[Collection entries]
◆ ◆ ◆
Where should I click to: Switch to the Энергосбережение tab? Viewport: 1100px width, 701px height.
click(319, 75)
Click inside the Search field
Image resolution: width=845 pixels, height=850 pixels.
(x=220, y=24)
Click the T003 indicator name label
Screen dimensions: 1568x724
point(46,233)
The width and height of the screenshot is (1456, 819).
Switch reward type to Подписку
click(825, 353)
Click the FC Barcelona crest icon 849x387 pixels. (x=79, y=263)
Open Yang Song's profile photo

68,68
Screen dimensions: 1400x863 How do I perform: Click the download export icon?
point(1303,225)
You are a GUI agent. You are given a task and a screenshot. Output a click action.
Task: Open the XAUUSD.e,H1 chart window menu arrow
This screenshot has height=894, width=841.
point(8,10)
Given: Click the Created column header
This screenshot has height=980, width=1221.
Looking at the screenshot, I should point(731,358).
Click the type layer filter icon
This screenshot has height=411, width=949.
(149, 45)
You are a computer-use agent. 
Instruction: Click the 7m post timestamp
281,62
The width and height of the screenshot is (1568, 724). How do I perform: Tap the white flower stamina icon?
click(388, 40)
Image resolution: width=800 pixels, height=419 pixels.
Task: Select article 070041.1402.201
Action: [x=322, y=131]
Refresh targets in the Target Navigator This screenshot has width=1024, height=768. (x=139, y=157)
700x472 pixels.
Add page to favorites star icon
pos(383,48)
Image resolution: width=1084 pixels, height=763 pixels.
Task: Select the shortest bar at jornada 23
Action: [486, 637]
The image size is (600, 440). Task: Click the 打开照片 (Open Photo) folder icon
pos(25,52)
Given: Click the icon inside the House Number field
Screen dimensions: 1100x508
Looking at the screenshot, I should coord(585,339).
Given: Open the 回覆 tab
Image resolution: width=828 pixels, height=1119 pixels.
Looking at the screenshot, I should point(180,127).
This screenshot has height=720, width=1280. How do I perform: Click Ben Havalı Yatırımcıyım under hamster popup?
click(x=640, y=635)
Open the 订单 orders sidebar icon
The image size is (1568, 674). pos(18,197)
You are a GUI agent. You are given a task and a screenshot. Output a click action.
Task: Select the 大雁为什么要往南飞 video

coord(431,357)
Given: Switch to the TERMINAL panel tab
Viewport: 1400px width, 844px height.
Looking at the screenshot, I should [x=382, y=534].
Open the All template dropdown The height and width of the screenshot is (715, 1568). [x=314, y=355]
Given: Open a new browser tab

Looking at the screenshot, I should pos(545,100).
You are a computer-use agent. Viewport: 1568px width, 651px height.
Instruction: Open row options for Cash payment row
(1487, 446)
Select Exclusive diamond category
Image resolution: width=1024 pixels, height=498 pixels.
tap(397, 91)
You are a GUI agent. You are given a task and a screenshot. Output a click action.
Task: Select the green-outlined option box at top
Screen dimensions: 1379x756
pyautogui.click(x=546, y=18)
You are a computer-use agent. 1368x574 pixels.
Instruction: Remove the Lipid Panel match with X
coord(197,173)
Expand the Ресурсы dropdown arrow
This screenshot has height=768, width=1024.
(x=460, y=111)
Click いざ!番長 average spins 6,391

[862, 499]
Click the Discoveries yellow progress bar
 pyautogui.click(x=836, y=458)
◆ ◆ ◆
To do:
Your answer must be every record above, retyped exactly.

Answer to this exercise:
Where should I click to: Switch to the Энергосбережение tab? Viewport: 1100px width, 701px height.
click(319, 75)
Click inside the Search field
Image resolution: width=845 pixels, height=850 pixels.
(x=220, y=24)
Click the T003 indicator name label
Screen dimensions: 1568x724
point(46,233)
The width and height of the screenshot is (1456, 819).
Switch reward type to Подписку
click(825, 353)
Click the FC Barcelona crest icon 849x387 pixels. (x=79, y=263)
Open Yang Song's profile photo

68,68
Screen dimensions: 1400x863 How do I perform: Click the download export icon?
point(1303,225)
You are a GUI agent. You are given a task and a screenshot. Output a click action.
Task: Open the XAUUSD.e,H1 chart window menu arrow
This screenshot has height=894, width=841.
point(8,10)
Given: Click the Created column header
This screenshot has height=980, width=1221.
Looking at the screenshot, I should point(731,358).
Click the type layer filter icon
This screenshot has height=411, width=949.
(149, 45)
You are a computer-use agent. 
Instruction: Click the 7m post timestamp
281,62
The width and height of the screenshot is (1568, 724). How do I perform: Tap the white flower stamina icon?
click(388, 40)
Image resolution: width=800 pixels, height=419 pixels.
Task: Select article 070041.1402.201
Action: [x=322, y=131]
Refresh targets in the Target Navigator This screenshot has width=1024, height=768. (x=139, y=157)
700x472 pixels.
Add page to favorites star icon
pos(383,48)
Image resolution: width=1084 pixels, height=763 pixels.
Task: Select the shortest bar at jornada 23
Action: [486, 637]
The image size is (600, 440). Task: Click the 打开照片 (Open Photo) folder icon
pos(25,52)
Given: Click the icon inside the House Number field
Screen dimensions: 1100x508
Looking at the screenshot, I should coord(585,339).
Given: Open the 回覆 tab
Image resolution: width=828 pixels, height=1119 pixels.
Looking at the screenshot, I should point(180,127).
This screenshot has height=720, width=1280. How do I perform: Click Ben Havalı Yatırımcıyım under hamster popup?
click(x=640, y=635)
Open the 订单 orders sidebar icon
The image size is (1568, 674). pos(18,197)
You are a GUI agent. You are given a task and a screenshot. Output a click action.
Task: Select the 大雁为什么要往南飞 video

coord(431,357)
Given: Switch to the TERMINAL panel tab
Viewport: 1400px width, 844px height.
Looking at the screenshot, I should [x=382, y=534].
Open the All template dropdown The height and width of the screenshot is (715, 1568). [x=314, y=355]
Given: Open a new browser tab

Looking at the screenshot, I should pos(545,100).
You are a computer-use agent. Viewport: 1568px width, 651px height.
Instruction: Open row options for Cash payment row
(1487, 446)
Select Exclusive diamond category
Image resolution: width=1024 pixels, height=498 pixels.
tap(397, 91)
You are a GUI agent. You are given a task and a screenshot. Output a click action.
Task: Select the green-outlined option box at top
Screen dimensions: 1379x756
pyautogui.click(x=546, y=18)
You are a computer-use agent. 1368x574 pixels.
Instruction: Remove the Lipid Panel match with X
coord(197,173)
Expand the Ресурсы dropdown arrow
This screenshot has height=768, width=1024.
(x=460, y=111)
Click いざ!番長 average spins 6,391

[862, 499]
Click the Discoveries yellow progress bar
 pyautogui.click(x=836, y=458)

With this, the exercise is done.